Tests showed that wind speeds in Hoke County aren’t high enough to support a wind farm, a county official said.
Officials from Florida-based NextEra Energy Resources called earlier this year with results from a 196-foot tower in southern Hoke County near Lumber Bridge, said Don Porter, the executive director of Raeford-Hoke Economic Development.
“The data showed that there wasn’t enough wind to make it feasible for them to do at this time,” he said.
The landowners in Hoke County were excited about the possibility of hosting a wind farm, Porter said.
“I thought it was a good opportunity for us,” he said.
The Hoke County Board of Commissioners approved a conditional use permit in September that let NextEra build the tower on 52 acres off N.C. 20 near the Robeson County line.
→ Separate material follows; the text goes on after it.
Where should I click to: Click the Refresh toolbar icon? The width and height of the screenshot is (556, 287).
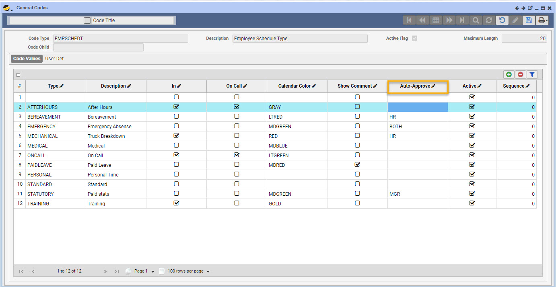point(489,21)
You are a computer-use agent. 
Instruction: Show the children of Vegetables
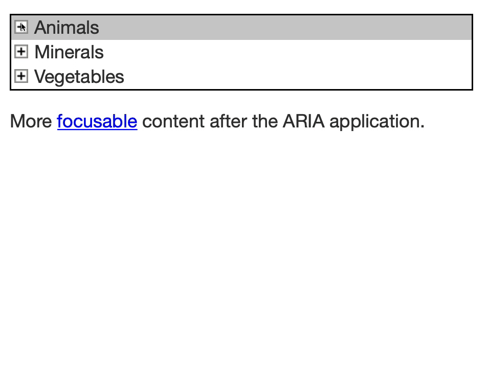point(21,76)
“We were hopeful,” Porter said. “They were definitely serious about what they were doing.”
The good news is that as technology changes, a wind farm might be feasible in the future, according to Porter. Changes over the past five to 10 years have allowed wind turbines to create more energy with less resources.
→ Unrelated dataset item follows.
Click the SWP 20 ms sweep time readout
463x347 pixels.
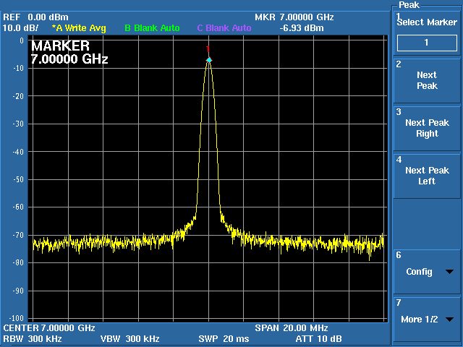pyautogui.click(x=224, y=338)
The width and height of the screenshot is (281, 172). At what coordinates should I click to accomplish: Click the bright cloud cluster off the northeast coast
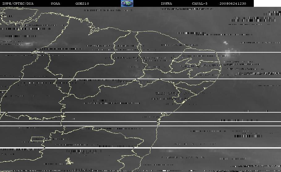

“Hopefully at some time in the future as technology changes, they’ll be able to come back,” he said.
Porter said he thinks the county developed a good relationship with NextEra through the process.
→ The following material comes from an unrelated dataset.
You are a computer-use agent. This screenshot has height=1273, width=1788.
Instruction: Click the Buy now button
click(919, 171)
“They felt good about working with us,” he said.
Wind farms create power when turbine blades turn and spin shafts connected to generators.
NextEra is the largest generator of wind and solar power in North America, according to its website. The company has more than 100 wind projects in 19 states and Canada that are capable of generating enough electricity to power about 3.4million homes.
Energy experts believe North Carolina has enough wind resources to generate a large percentage of the state’s total electricity, but the highest winds are in the mountains and near the coast.